In pipeline transportation, pigging is the practice of using pipeline inspection gauges or gadgets, devices generally referred to as pigs or scrapers, to perform various maintenance operations. This is done without stopping the flow of the product in the pipeline.

These operations include but are not limited to cleaning and inspecting the pipeline. This is accomplished by inserting the pig into a "pig launcher" (or "launching station")—an oversized section in the pipeline, reducing to the normal diameter. The launching station is then closed and the pressure-driven flow of the product in the pipeline is used to push the pig along the pipe until it reaches the receiving trap—the "pig catcher" (or "receiving station").

==Applications==

Pigging is used to clean large diameter pipelines in the oil industry. Today, however, the use of smaller diameter pigging systems is now increasing in many continuous and batch process plants as plant operators search for increased efficiencies and reduced costs.

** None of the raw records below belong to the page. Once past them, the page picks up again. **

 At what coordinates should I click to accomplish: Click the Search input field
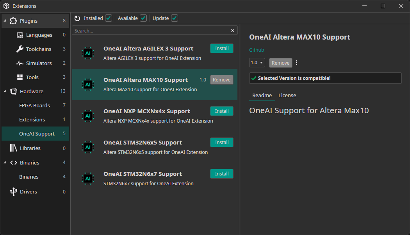150,31
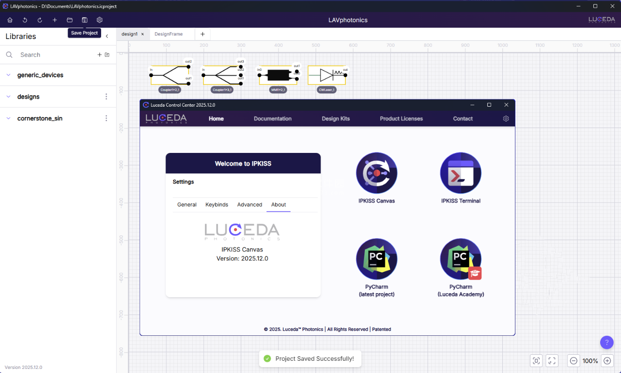The height and width of the screenshot is (373, 621).
Task: Click the Open Project folder icon
Action: coord(70,20)
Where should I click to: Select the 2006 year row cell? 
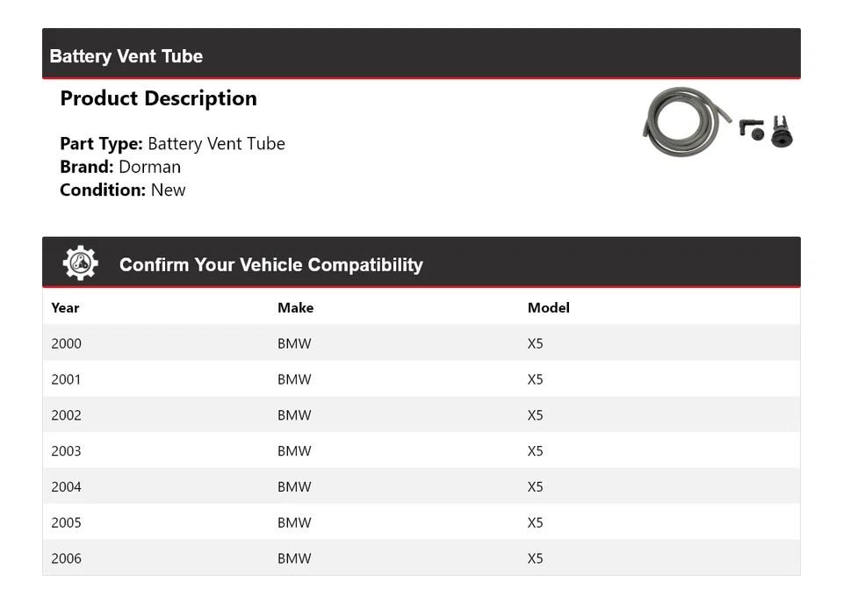(66, 558)
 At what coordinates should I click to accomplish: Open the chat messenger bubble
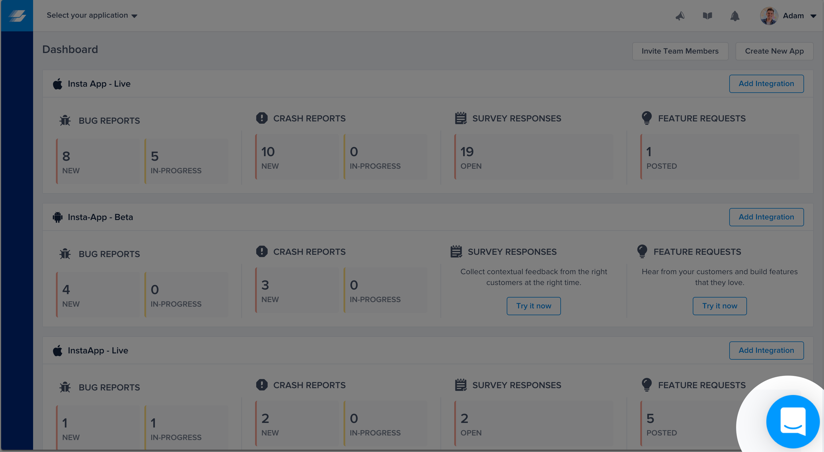point(793,422)

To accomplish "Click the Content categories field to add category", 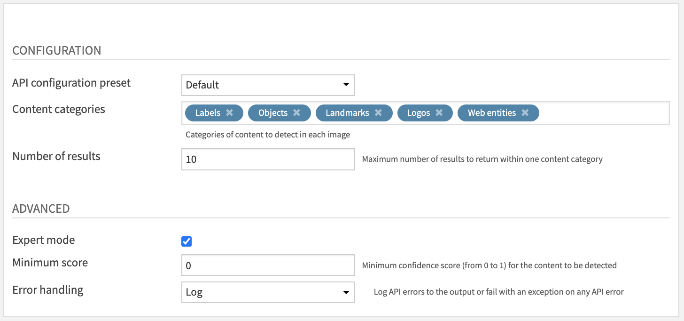I will 601,113.
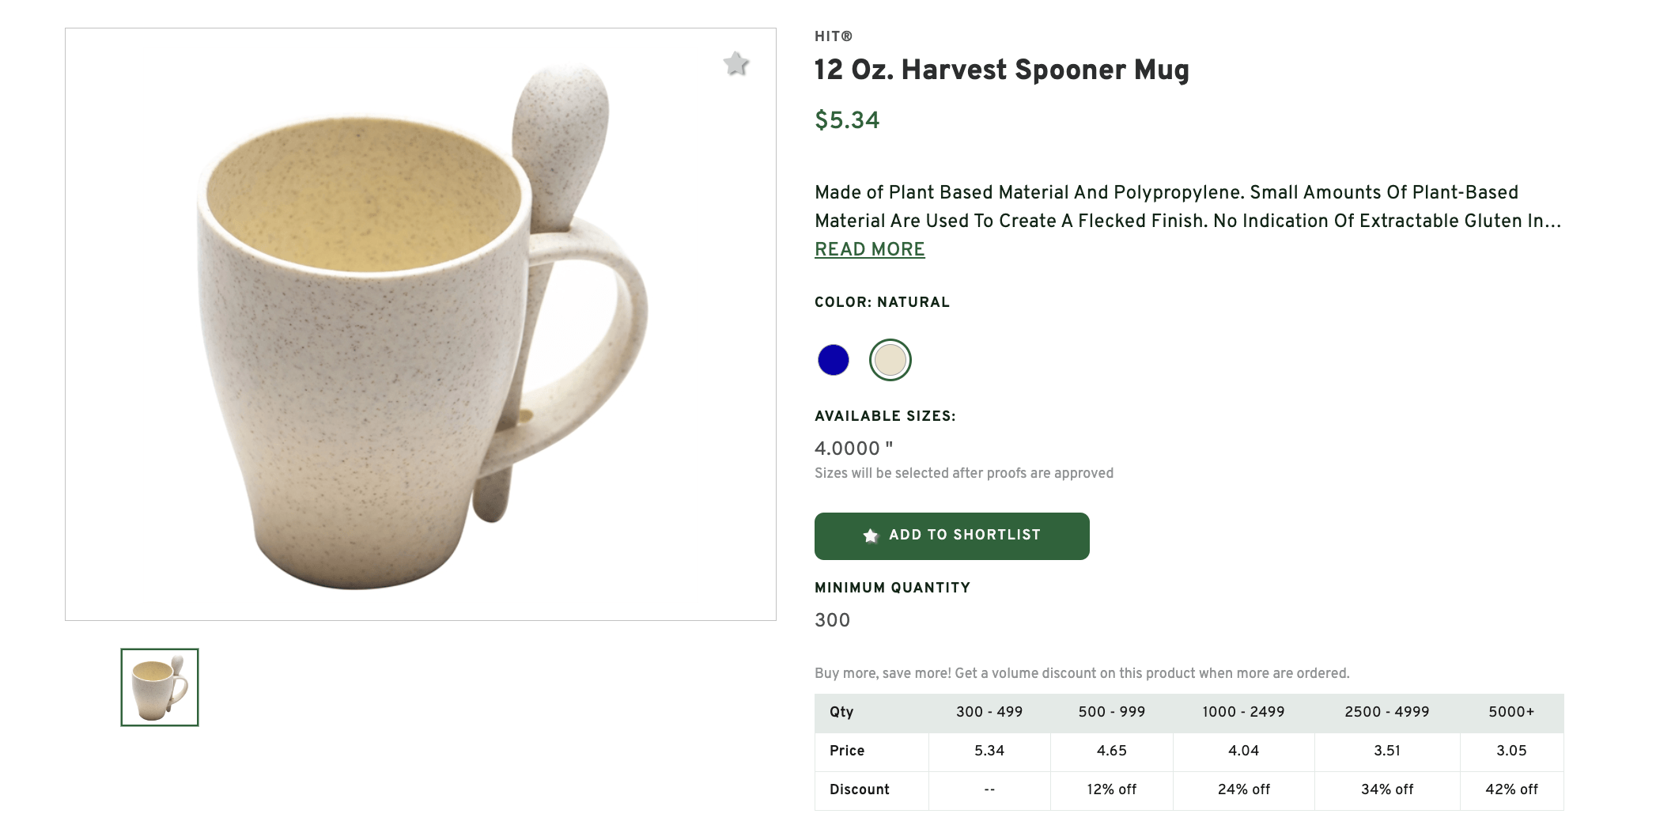The image size is (1675, 829).
Task: Click the $5.34 price text
Action: point(846,122)
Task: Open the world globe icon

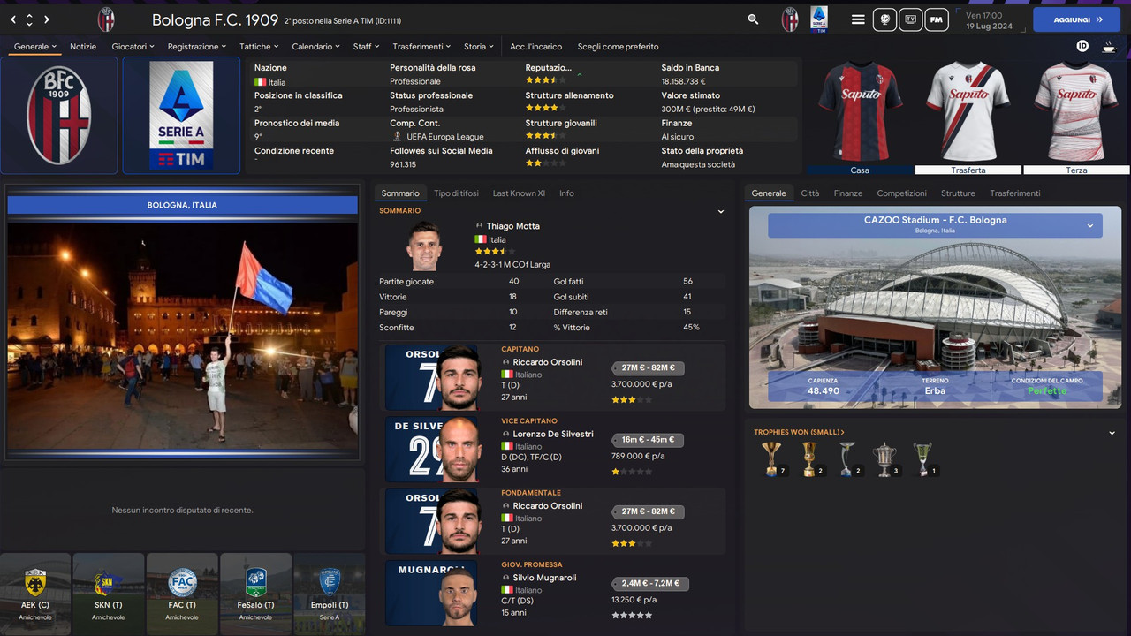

Pigging can be used for almost any section of the transfer process between, for example, blending, storage or filling systems. Pigging systems are installed in industries handling products as diverse as lubricating oils, paints, chemicals, toiletries, cosmetics and foodstuffs.

Pigs are used in lube oil or paint blending to clean the pipes to avoid cross-contamination, and to empty the pipes into the product tanks (or sometimes to send a component back to its tank). Usually pigging is done at the beginning and at the end of each batch, but sometimes it is done in the midst of a batch, such as when producing a premix that will be used as an intermediate component.

Pigs are also used in oil and gas industries to clean or clear pipelines. Intelligent or "Smart pigs" are used to inspect pipelines to assess their condition and to prevent leaks, which can be hazardous or harmful to the environment. They usually do not interrupt production, though some product can be lost when the pig is removed. They can also be used to separate different products in a multiproduct pipeline and to clear slugs of liquid from multiphase gas//liquid pipelines.

Pigging requires the pipeline to be designed to be pigged from the outset. If the pipeline contains topological variations including changes in diameter, butterfly valves, instrumentation, tight bends, pumps or reduced port ball valves, the pipeline cannot be traditionally pigged. In such instances, alternatives such as ice pigging may be employed. Full port (or full bore) ball valves cause no problems because the inside diameter of the ball opening is the same as that of the pipe.

==Etymology==
Some early cleaning "pigs" were made from straw bales wrapped in barbed wire while others used leather. Both made a squealing noise while traveling through the pipe, sounding to some like a pig squealing, which gave pigs their name.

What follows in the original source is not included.